Vision correction with Intraocular Lenses (IOLs) is variously called Clear Lens Extraction (CLE) or Refractive Lensectomy (RLE). This method of lens exchange has been used successfully for over three decades of lens implantation for cataract patients, where nature's own lens has been clouded over from the effects of oxidation and aging. As long as surgeons were putting in a new lens, it was always the goal to put in that power which was correctly matched to give the patient their desired plane of vision, far or near.

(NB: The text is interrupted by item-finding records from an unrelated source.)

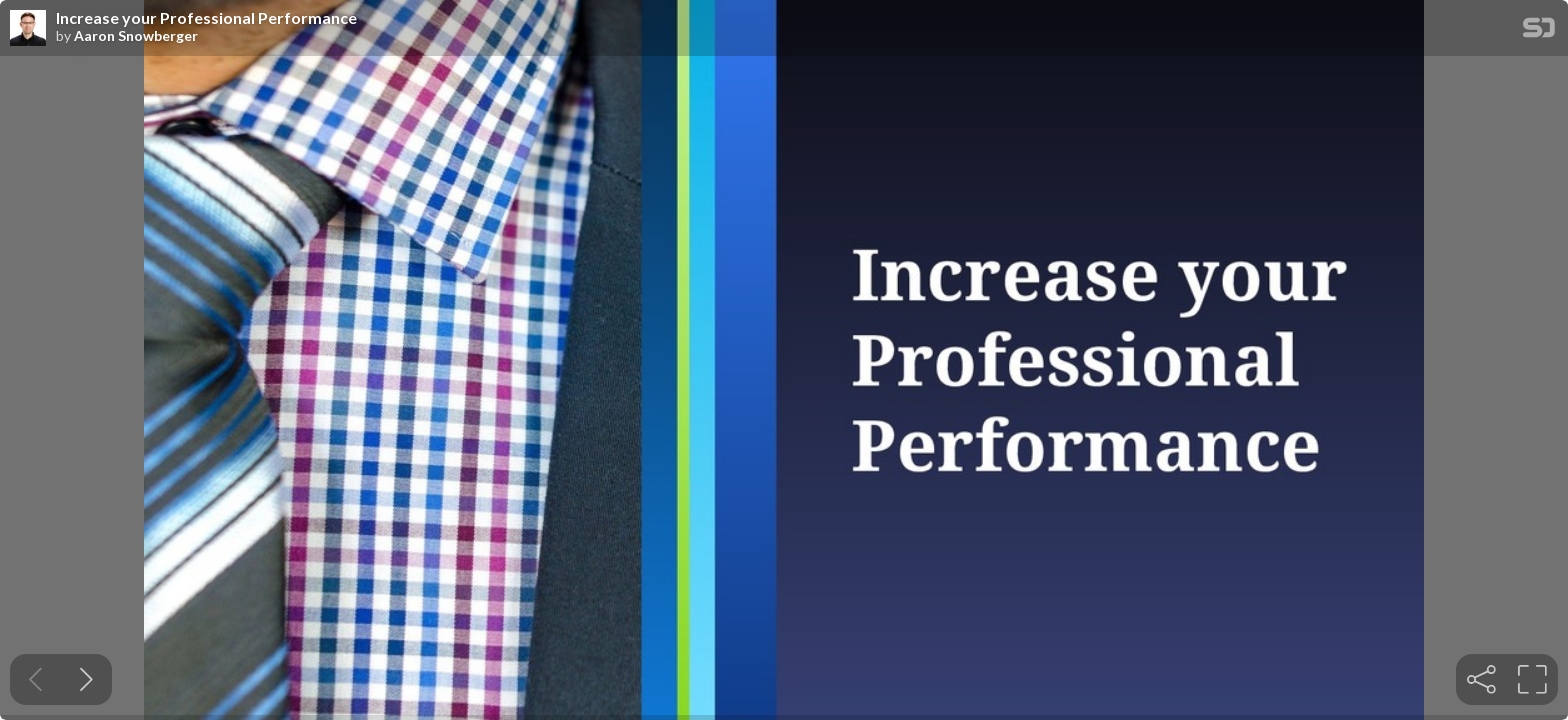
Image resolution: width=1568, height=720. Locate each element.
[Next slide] (86, 679)
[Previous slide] (35, 679)
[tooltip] (1481, 679)
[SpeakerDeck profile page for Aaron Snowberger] (28, 29)
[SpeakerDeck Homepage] (1539, 31)
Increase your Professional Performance (206, 18)
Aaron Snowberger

Today the ability to achieve vision correction with intraocular lenses is no longer reserved for those with aging or cataractous eyes. The same decreased dependence on glasses or contact lenses can now be achieved in otherwise healthy and relatively younger eyes through the use of modern intraocular lenses (IOLs). In CLE or RLE procedures it is possible to set one's focus at distance with a monofocal (single focus) IOL. This can even be accomplished in patients with astigmatism through Toric IOLs. Single focus IOLs can even be used to duplicate the situation called monovision that so many contact lens individuals employ to see far and near, eliminating contacts altogether.

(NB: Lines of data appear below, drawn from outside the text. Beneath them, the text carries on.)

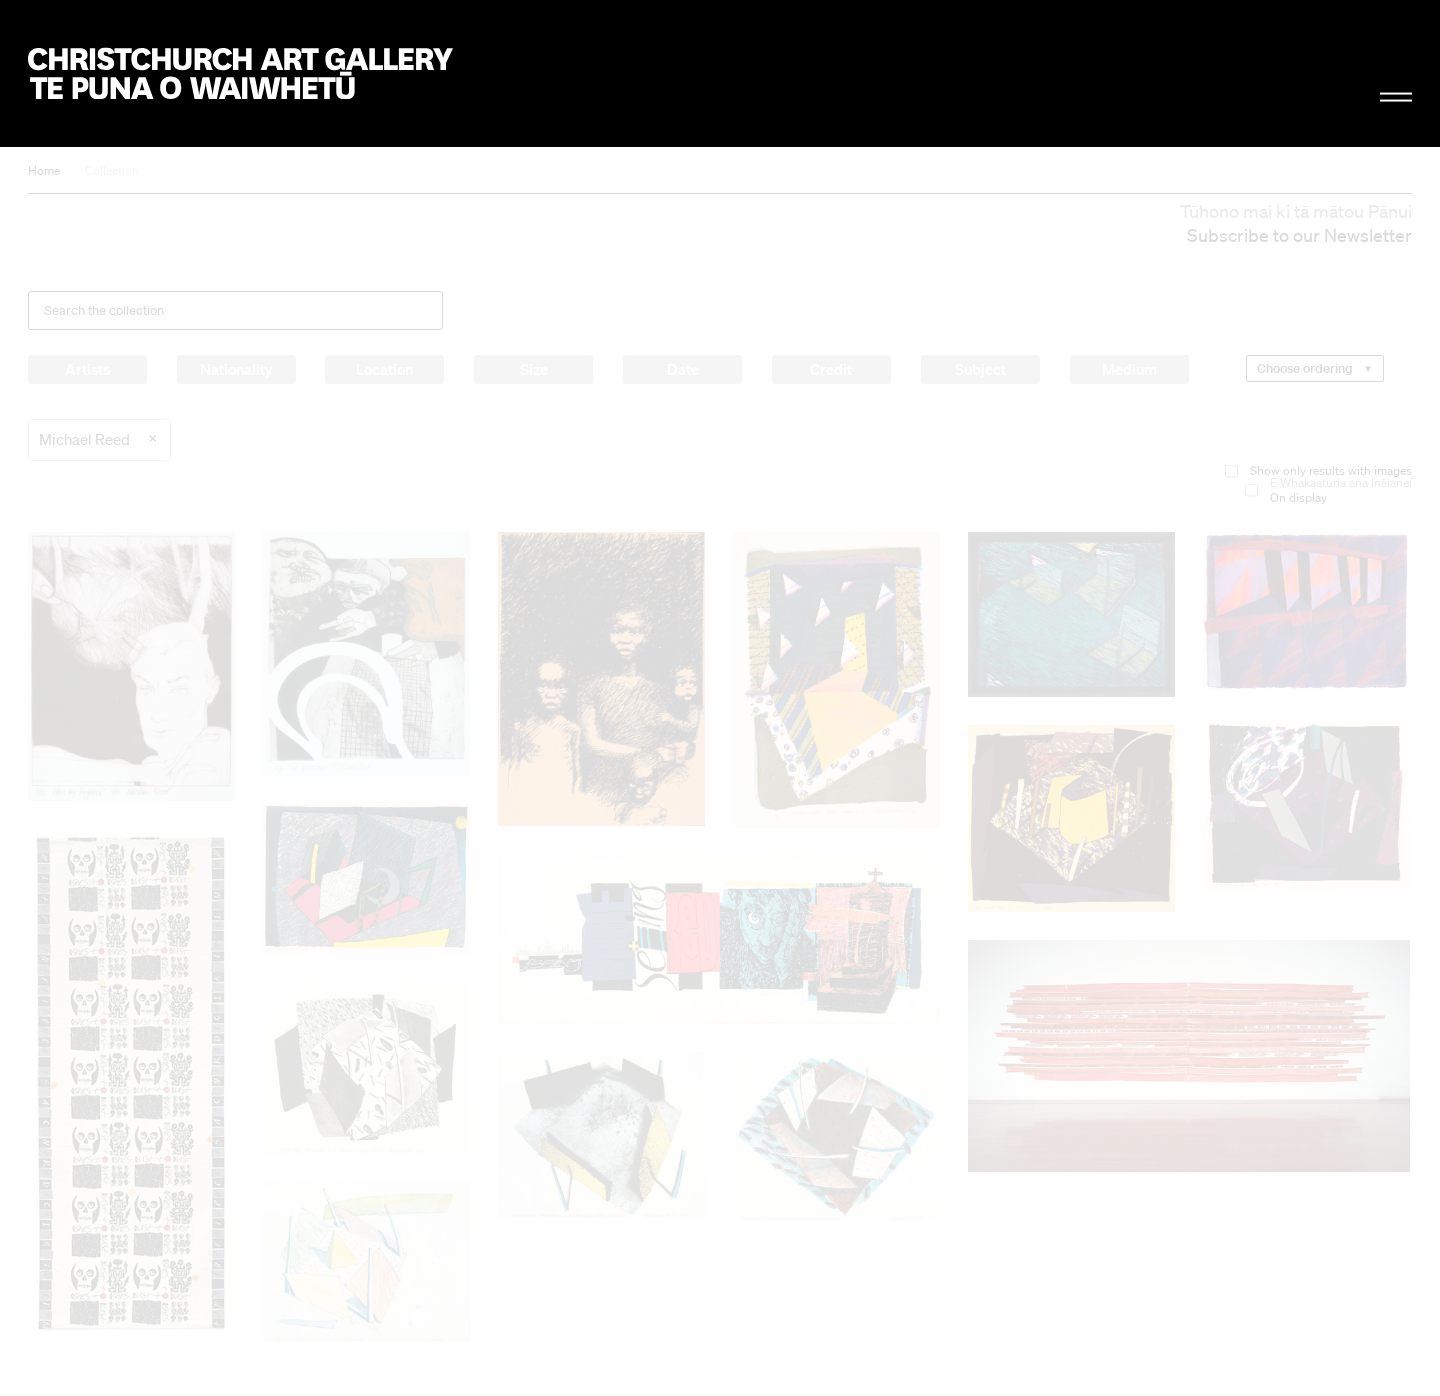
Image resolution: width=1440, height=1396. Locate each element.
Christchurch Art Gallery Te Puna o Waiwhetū (240, 73)
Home (44, 170)
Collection (112, 170)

Newer advances in intraocular lenses have even led to accommodating and multifocal lenses. The Crystalens accommodating lenses actually change shape within the eye (much as the natural lens does before presbyopia arrives in our 40s) to provide vision at a distance (driving, television, spectator activities), intermediate (computers, cards, hobbies), and near (print, cell phones, etc). The ReStor lens from Alcon Laboratories and the Technis Multifocal both provide good distance and near vision at the same time.
Among the newest advances in vision-correcting procedures is the insertable contact lens, but Dr. Winthrop feels that the complication rate with the procedure remains too high so he does not recommend ICLs to his patients at this time.

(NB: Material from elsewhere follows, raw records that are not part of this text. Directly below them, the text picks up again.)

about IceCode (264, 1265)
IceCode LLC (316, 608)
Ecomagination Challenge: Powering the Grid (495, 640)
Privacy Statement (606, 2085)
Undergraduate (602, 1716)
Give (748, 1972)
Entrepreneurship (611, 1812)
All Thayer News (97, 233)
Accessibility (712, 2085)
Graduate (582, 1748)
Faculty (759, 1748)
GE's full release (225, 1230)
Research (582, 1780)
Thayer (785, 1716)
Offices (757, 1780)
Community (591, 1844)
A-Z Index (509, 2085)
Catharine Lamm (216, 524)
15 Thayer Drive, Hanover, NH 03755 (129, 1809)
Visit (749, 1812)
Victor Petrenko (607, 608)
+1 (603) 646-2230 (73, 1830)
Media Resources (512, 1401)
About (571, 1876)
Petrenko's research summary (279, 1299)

It is a clever concept that is similar in one manner to the intraocular lens (IOL) in that an artificial plastic lens is inserted in the eye. But this time, rather than being placed in the vacant area that is created by removal of the natural lens, the ICL is placed between the iris (colored part of the eye) and the cornea (the clear window that sits forward of the iris). This placement is highly sensitive, as the angle between the iris and the cornea can be very narrow. The natural channel that helps to maintain the eye’s normal pressure can get closed off in some cases with the ICLs, resulting in high eye pressure. Other complications can include chafing of the iris or the natural lens, resulting in iritis and cataract formation, respectively; in addition, the innermost layer of the cornea (the endothelium) can be compromised resulting in poor vision. This layer does not renew itself and so must be respected. In time, these potential problems may be resolved by a change in the procedure and/or technology.